=== Begin Enclosure ===

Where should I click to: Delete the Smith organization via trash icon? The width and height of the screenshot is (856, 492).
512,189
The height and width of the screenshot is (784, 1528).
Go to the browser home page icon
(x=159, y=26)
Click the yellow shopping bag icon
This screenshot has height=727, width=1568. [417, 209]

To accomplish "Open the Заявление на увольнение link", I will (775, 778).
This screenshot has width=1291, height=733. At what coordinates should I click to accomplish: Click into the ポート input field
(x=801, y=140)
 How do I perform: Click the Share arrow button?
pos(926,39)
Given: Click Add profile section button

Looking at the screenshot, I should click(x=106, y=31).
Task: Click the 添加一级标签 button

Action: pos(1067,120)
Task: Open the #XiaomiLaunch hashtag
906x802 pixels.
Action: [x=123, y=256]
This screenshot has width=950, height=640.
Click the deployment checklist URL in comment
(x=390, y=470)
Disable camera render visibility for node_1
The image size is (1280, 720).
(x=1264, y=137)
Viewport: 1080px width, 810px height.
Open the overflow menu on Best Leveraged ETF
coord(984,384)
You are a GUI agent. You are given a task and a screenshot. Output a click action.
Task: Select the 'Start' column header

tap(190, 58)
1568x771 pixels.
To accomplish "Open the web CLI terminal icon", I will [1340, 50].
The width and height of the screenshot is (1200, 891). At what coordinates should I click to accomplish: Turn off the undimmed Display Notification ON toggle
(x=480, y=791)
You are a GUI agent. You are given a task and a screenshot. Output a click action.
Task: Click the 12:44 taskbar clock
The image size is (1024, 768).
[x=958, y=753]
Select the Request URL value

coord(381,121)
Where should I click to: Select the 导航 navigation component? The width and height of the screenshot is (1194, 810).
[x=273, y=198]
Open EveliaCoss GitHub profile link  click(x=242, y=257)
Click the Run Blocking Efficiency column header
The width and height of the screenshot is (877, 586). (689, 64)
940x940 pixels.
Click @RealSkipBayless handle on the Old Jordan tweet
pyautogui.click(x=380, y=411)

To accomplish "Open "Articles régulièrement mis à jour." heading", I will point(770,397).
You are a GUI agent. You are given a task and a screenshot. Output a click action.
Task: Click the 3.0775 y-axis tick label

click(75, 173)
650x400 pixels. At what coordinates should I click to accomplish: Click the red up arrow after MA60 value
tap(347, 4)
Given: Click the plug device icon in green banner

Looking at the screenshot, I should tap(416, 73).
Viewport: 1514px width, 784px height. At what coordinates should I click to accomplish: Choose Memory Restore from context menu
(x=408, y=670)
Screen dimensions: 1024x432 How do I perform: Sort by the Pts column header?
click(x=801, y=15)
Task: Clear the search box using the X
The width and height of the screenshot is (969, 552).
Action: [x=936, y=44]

=== End Enclosure ===

▶ _Work item_
In the data above, find the line with "Given: Click Add profile section button" and the line with "940x940 pixels.". Retype both, plus every line between them, exactly.

▶ _Written reply_
Given: Click Add profile section button

Looking at the screenshot, I should click(x=106, y=31).
Task: Click the 添加一级标签 button

Action: pos(1067,120)
Task: Open the #XiaomiLaunch hashtag
906x802 pixels.
Action: [x=123, y=256]
This screenshot has width=950, height=640.
Click the deployment checklist URL in comment
(x=390, y=470)
Disable camera render visibility for node_1
The image size is (1280, 720).
(x=1264, y=137)
Viewport: 1080px width, 810px height.
Open the overflow menu on Best Leveraged ETF
coord(984,384)
You are a GUI agent. You are given a task and a screenshot. Output a click action.
Task: Select the 'Start' column header

tap(190, 58)
1568x771 pixels.
To accomplish "Open the web CLI terminal icon", I will [1340, 50].
The width and height of the screenshot is (1200, 891). At what coordinates should I click to accomplish: Turn off the undimmed Display Notification ON toggle
(x=480, y=791)
You are a GUI agent. You are given a task and a screenshot. Output a click action.
Task: Click the 12:44 taskbar clock
The image size is (1024, 768).
[x=958, y=753]
Select the Request URL value

coord(381,121)
Where should I click to: Select the 导航 navigation component? The width and height of the screenshot is (1194, 810).
[x=273, y=198]
Open EveliaCoss GitHub profile link  click(x=242, y=257)
Click the Run Blocking Efficiency column header
The width and height of the screenshot is (877, 586). (689, 64)
940x940 pixels.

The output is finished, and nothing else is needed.